The challenge comes at a critical procedural juncture for the $85 billion deal, which was first agreed upon in July 2025. The STB is currently conducting a “completeness review” to determine if the merger application contains sufficient information to proceed to the next phase—a comprehensive merits review. This initial gatekeeping step is crucial; if the STB sides with CN and BNSF and finds the filing incomplete, UP and NS would be forced to supplement or refile their application. Such a development would reset procedural clocks and almost certainly push the merger’s final approval timeline beyond the companies’ early-2027 target.
The motions by CN and BNSF signal the beginning of what is expected to be a contentious regulatory battle. By demanding more technical details regarding specifications, cost, and competitive impact assessments upfront, the rival railroads are forcing UP and NS to defend their proposal’s public interest claims earlier than anticipated. The STB’s eventual merits review is set to scrutinize the deal’s full impact on competition, service levels, safety, and the broader public interest, with filings expected from a wide range of stakeholders including rivals, unions, and shippers.
Key Takeaways
- Immediate Timeline Risk: The challenge directly targets the “completeness” of the merger application, which could force a refiling and cause significant delays to the planned early-2027 completion.

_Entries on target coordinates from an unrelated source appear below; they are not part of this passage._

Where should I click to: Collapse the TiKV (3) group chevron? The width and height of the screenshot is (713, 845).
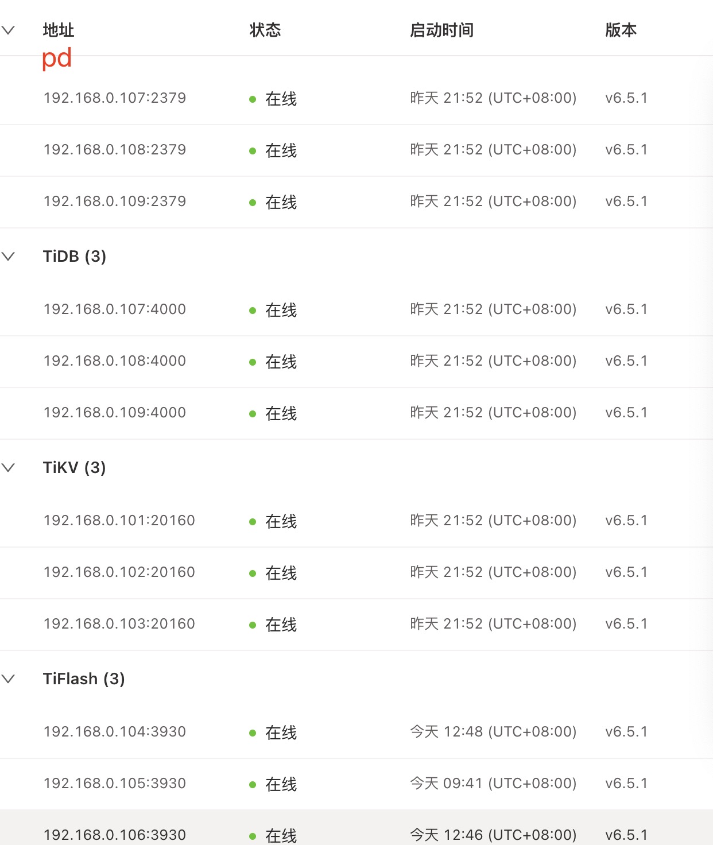pos(8,467)
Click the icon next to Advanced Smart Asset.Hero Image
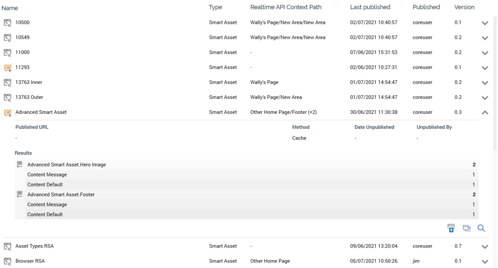 (20, 165)
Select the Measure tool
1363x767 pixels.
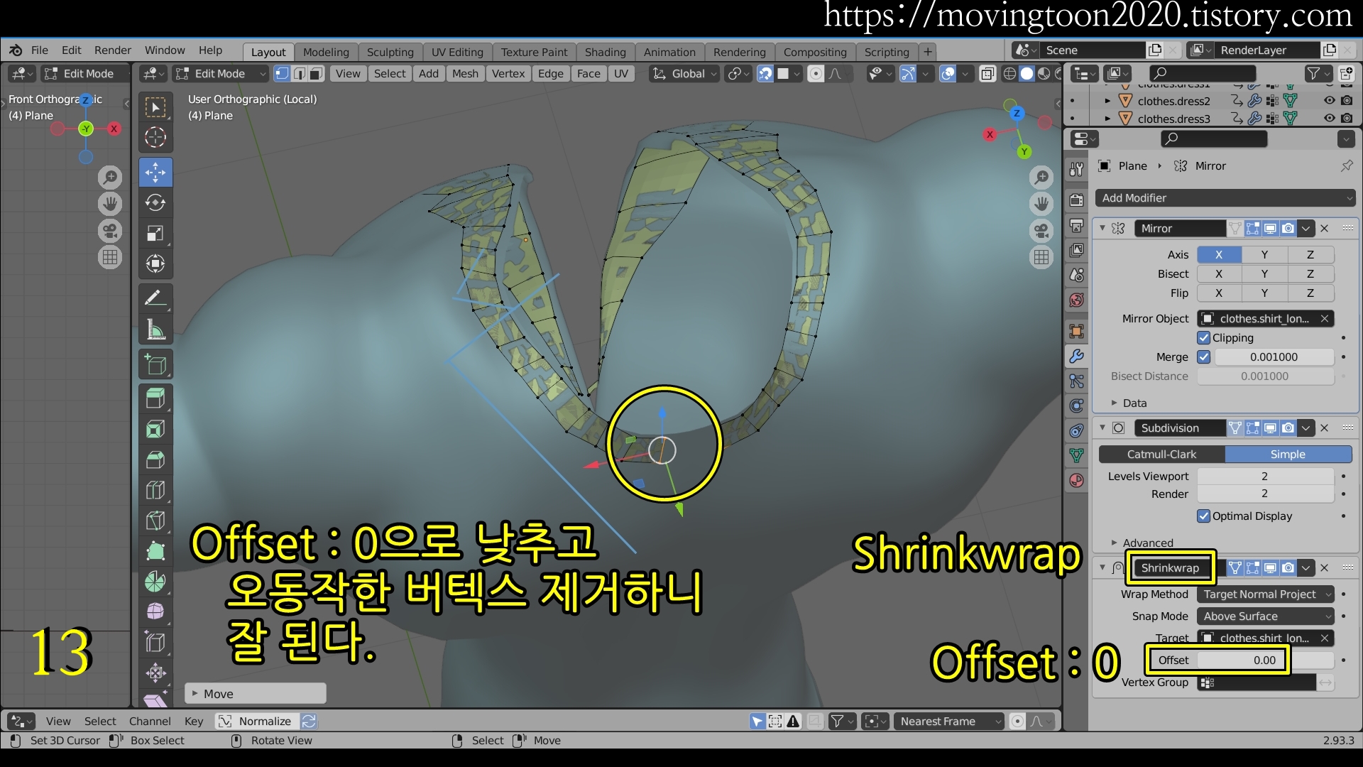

- Transparency at Issue: CN and BNSF allege that UP and NS have deliberately withheld crucial information about the merger’s negative competitive impacts, setting the stage for a debate over transparency.
- First Test of New Rules: This conflict is a major test for the STB’s more stringent merger rules, which demand a higher standard of proof that a combination is in the public interest.
Editor’s Analysis
This is more than a procedural squabble; it’s a calculated strategic strike by major competitors. By challenging the application’s completeness, CN and BNSF are not just trying to slow the process—they are attempting to control the narrative and force a public debate on the merger’s competitive downsides from day one. This move puts immediate pressure on both the applicants and the STB. It signals to the entire North American rail market that the path to creating a new transcontinental giant will be a protracted and fiercely contested battle, likely defining the regulatory landscape for rail consolidation for years to come.
Frequently Asked Questions
- Who is challenging the Union Pacific-Norfolk Southern merger?
- CN Railway, acting on behalf of its U.S. operations, and BNSF Railway have both filed motions with the Surface Transportation Board challenging the merger application.
- What is the basis of their challenge?
- They allege that Union Pacific and Norfolk Southern were not upfront in their application about the merger’s potential competitive harms and failed to provide sufficient details for a proper regulatory analysis.
- What happens if the STB agrees with the challenge?
- If the STB deems the application incomplete, it could reject the filing. This would force UP and NS to provide the requested information and refile, a process that would significantly delay the merger review and likely push completion beyond the targeted early-2027 date.